En avril, CBC/Radio-Canada annonce une nouvelle ronde d’abolitions de postes et de réductions budgétaires. Plusieurs observateurs établissent alors une corrélation entre ces compressions et la perte de Hockey Night in Canada à CBC, annoncée cinq mois plus tôt. Le mois suivant, fait sans précédent dans l’histoire de Radio-Canada, plus d’une demi-douzaine de chefs d’antenne expriment publiquement leur inquiétude quant à l’avenir de la Société, et ce, en dépit du devoir de réserve auquel ils sont soumis comme journalistes à la SRC. En juin, le nouveau plan quinquennal annoncé par la Société confirme l’affaiblissement du diffuseur public par l’abolition de 1000 autres postes d’ici 2020, une présence amoindrie en région et la fin de l’émission Une heure sur terre, fer de lance de l’ouverture sur le monde que préconisait jusque-là le radiodiffuseur public. Fin octobre, c’est l’annonce de la fermeture du costumier de Radio-Canada qui enflammera l’opinion publique. Dans les semaines qui suivront la parution de Ici était Radio-Canada, le climat général restera chaud et sera marqué à la fois par la dénonciation publique de Charles Tisseyre à l’occasion de l’assemblée publique annuelle de CBC/Radio-Canada, qui connaîtra un fort rayonnement dans les médias sociaux, et par la grande manifestation publique à laquelle ont participé plus de 20 000 sympathisants à la cause de la SRC.

Situé dans un tel cadre contextuel, le livre de Saulnier profite d’un climat où l’alerte générale a déjà été déclenchée. On cherche à comprendre ce qui est en train d’advenir de cette formidable institution qui a longtemps été la forteresse culturelle et informationnelle des francophones du pays.

La double visée de l’ouvrage de Saulnier est noble : contribuer au sauvetage de la SRC, tout en développant un plaidoyer péremptoire en faveur du maintien d’une saine distance entre la CBC/Radio-Canada et le pouvoir politique. L’affirmation principale est sans ambivalence : c’est cette absence criante de saine distance entre le gouvernement fédéral, qu’il soit ou ait été dirigé par les Harper, Chrétien ou Trudeau (père), qui tire la SRC vers une lente et irréversible dérive.
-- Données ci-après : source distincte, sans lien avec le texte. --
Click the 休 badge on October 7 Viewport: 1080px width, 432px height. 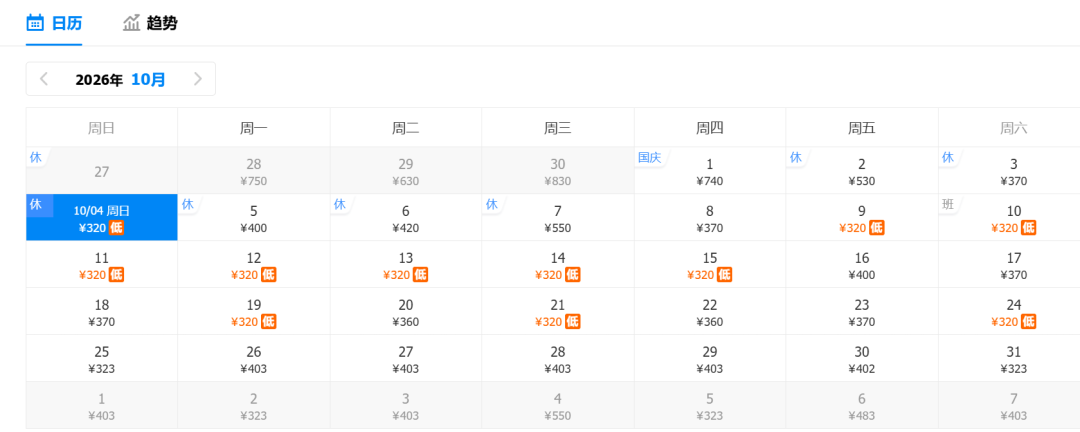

Cavalièrement remercié, dira-t-il, l’auteur fait désormais partie de la totalité des 12 membres (sauf un de l’équipe de direction des Services français) qui auront quitté la Société ou auront été remplacés. Son récit, tout aussi teinté d’amertume puisse-t-il être, demeure néanmoins un témoignage des plus instructifs sur les modes de fonctionnement et de gestion de l’une des institutions culturelles les plus notoires du pays.

L’ouvrage de 275 pages est écrit dans un style simple, dynamique et sans fioritures, ce qui contribue à rendre la lecture agréable. On sent que l’auteur a l’habitude d’écrire des textes qui vont droit au but et qui informent. Je l’aurai lu d’un seul trait à l’ombre d’un olivier par une journée d’été. J’y ai trouvé une riche documentation qui trace la genèse de la radiodiffusion publique canadienne, son évolution, son imposant mandat, et qui mentionne au passage quelques-uns des personnages qui, aux yeux de l’auteur, en auront infléchi la trajectoire. Ce tracé historique débute en 1936 et fait état de l’inévitable enchevêtrement du politique, du réglementaire, du financement, du management, de la programmation et de la toujours épineuse question des ressources humaines et des choix de personnel, surtout des dirigeants.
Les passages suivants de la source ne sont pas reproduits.